The Seam Between Privacy and Retrieval Nobody Owns

The reason this failure is so durable is that no single team has end-to-end visibility into it. Privacy redaction is owned by security or legal. They evaluate the redactor on precision and recall against a PII detection benchmark: did it catch the names, did it leave the non-names alone. The benchmark says yes, and the team moves on.

Retrieval quality is owned by the AI platform team. They evaluate the embedder on a clean test set: queries with known relevant documents, NDCG at 10, mean reciprocal rank. The benchmark says nothing has regressed, because the test set was built before the redactor existed and the redactor was not in the loop when the evals ran.

The redactor's second-order effect on embedding geometry sits squarely between the two teams.
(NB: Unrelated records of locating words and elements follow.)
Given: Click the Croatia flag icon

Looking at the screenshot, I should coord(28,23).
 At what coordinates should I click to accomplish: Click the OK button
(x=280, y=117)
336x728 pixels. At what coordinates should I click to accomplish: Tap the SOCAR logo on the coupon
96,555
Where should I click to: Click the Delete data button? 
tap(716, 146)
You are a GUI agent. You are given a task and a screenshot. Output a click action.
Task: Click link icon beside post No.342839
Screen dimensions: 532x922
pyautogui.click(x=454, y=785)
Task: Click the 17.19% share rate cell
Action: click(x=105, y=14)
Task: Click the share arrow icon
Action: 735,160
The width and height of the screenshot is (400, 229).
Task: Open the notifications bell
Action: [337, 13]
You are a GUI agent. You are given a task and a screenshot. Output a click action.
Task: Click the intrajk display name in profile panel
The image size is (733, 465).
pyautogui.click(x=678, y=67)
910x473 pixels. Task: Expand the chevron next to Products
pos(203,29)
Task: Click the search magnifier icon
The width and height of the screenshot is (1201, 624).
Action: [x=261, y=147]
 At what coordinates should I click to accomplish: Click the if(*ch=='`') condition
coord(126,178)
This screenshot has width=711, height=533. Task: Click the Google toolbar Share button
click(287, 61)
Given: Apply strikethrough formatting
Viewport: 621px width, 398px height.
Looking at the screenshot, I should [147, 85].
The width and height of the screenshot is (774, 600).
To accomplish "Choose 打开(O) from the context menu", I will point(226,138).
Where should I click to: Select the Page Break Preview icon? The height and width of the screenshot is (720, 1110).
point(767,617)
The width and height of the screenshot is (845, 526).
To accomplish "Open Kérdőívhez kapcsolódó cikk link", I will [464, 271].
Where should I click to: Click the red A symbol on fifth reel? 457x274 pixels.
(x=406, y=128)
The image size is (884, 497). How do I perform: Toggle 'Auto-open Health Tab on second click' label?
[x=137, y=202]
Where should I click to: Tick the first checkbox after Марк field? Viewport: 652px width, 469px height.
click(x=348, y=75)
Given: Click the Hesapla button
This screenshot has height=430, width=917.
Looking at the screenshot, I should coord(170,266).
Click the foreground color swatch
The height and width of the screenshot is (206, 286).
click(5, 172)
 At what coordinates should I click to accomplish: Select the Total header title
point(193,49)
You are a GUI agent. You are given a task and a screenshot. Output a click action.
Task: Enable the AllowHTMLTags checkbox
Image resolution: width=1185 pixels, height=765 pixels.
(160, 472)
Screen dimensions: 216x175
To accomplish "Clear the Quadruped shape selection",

Security has no model of what a transformer does with a [NAME] token. The platform team has no model of how often [NAME] will appear in a document or how many other sentinels it will appear next to. The seam is invisible to both org charts and to both eval suites, and the symptom — retrieval returning records that share nothing semantically except their redaction history — only shows up at serving time, in production, on real customer queries, where neither team is looking.

Some teams catch this when the support volume spikes. Many do not catch it at all, and instead conclude that "the embedding model is just bad on our data" and start shopping for a replacement embedder. The replacement embedder, of course, exhibits the same behavior on the same redacted corpus, because the problem was never the embedder.

Why the Embedding Model Treats Sentinels as Strong Signal

A transformer embedding model is trained to produce vectors that are close together when the underlying texts are semantically similar. "Semantically similar" in practice means "tend to appear in similar contexts." The training objective rewards the model for noticing reliable co-occurrence patterns and embedding them as geometric proximity.

A redactor sentinel is, from the model's perspective, an extremely reliable token. [NAME] appears next to [EMAIL] constantly. [ACCOUNT] appears near [NAME] constantly. The phrases around them are also templated by the redactor — "the customer, [NAME], with email [EMAIL], has an account [ACCOUNT]" repeats with mechanical consistency across millions of records. The model picks up on this and learns a strong "this is a redacted customer record" representation. That representation is geometrically tighter than any of the actual semantic clusters in your corpus, because the actual semantic clusters are noisier and less templated than your redactor's output.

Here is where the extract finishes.